### [WORK TO COMPLETE]
Search the records for the string "agent" and copy every line where it turns up.

### [SOURCE INFORMATION]
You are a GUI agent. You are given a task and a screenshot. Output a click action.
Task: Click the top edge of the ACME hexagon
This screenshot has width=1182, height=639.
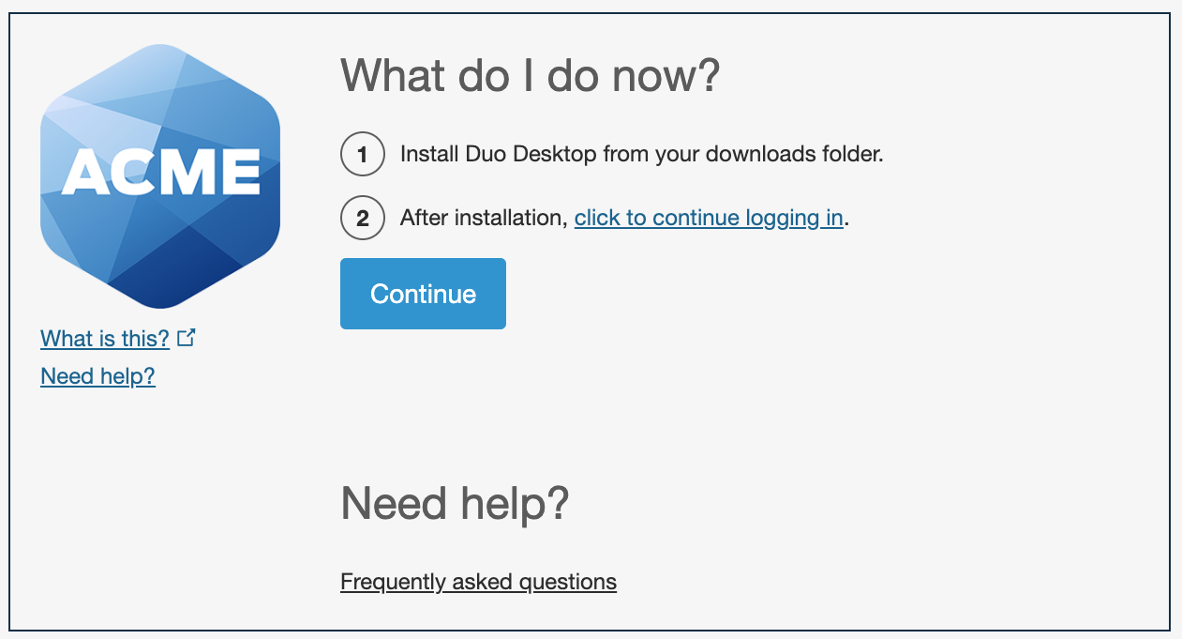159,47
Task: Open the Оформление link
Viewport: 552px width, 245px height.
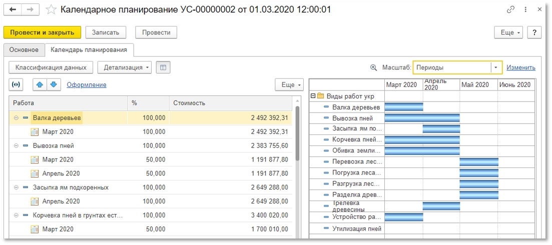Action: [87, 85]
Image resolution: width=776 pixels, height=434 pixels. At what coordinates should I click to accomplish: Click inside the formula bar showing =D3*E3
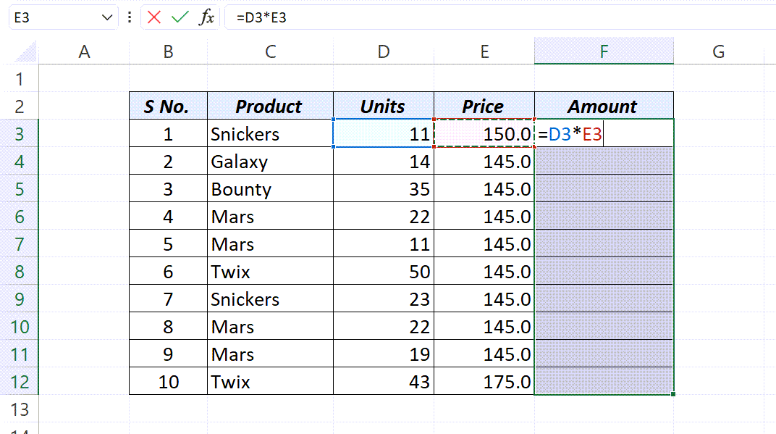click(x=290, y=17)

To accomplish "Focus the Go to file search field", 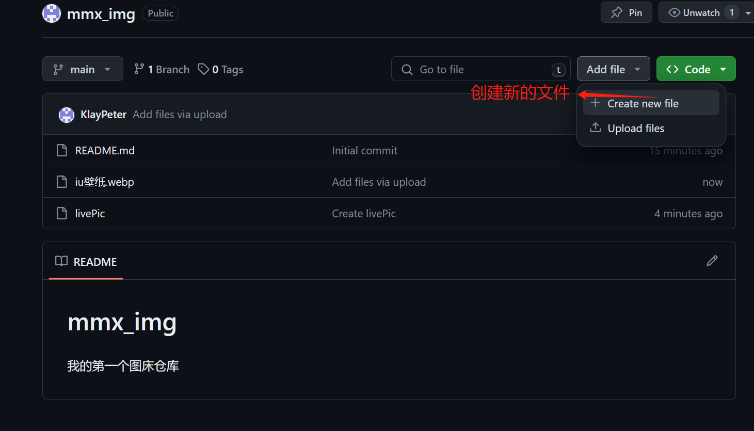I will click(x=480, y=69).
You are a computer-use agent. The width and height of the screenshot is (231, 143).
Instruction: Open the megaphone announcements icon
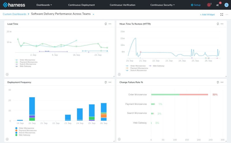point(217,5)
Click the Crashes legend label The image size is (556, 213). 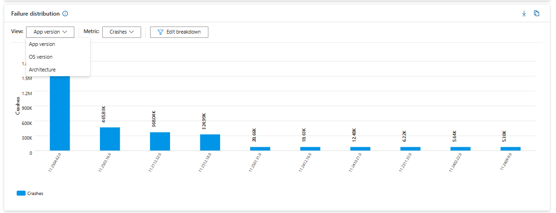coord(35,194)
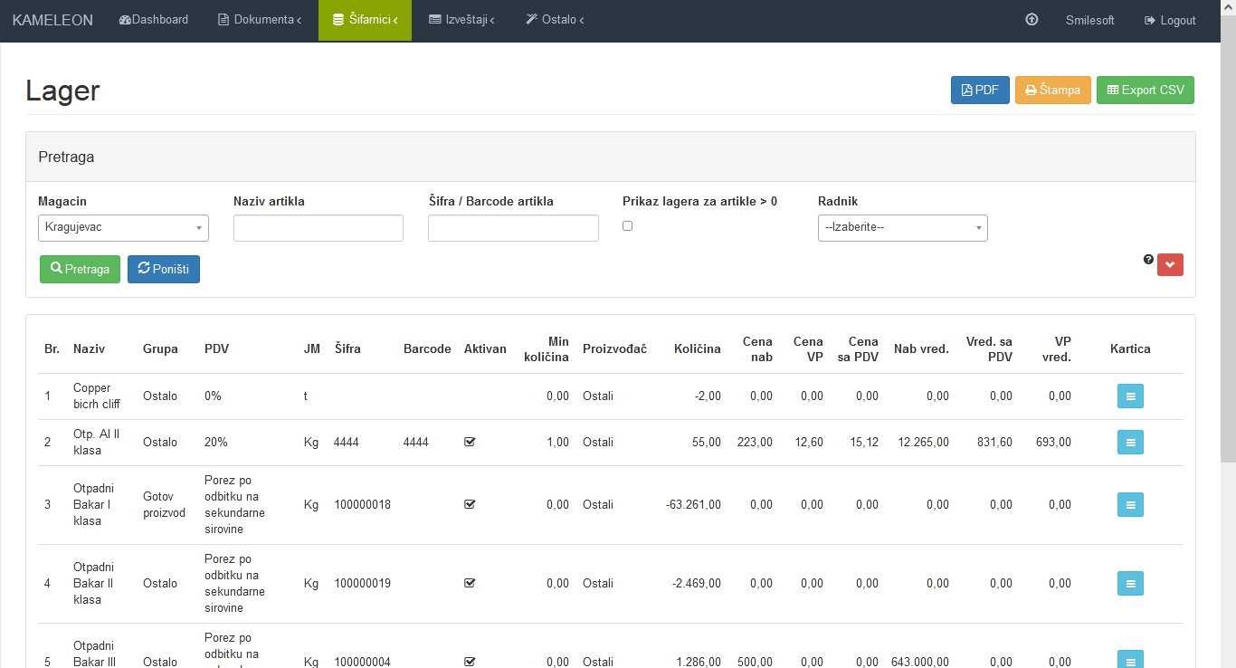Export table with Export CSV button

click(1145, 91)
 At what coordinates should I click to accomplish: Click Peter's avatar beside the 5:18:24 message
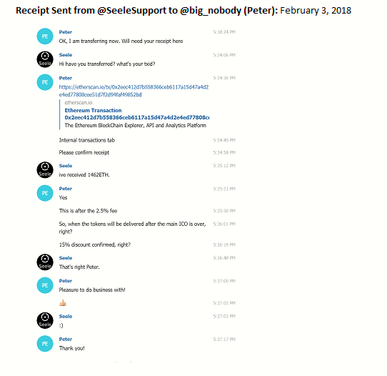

### [RESULT]
You are a GUI agent. You are given a task and a screenshot. Output a click action.
You are a computer-use agent. The width and height of the screenshot is (231, 143).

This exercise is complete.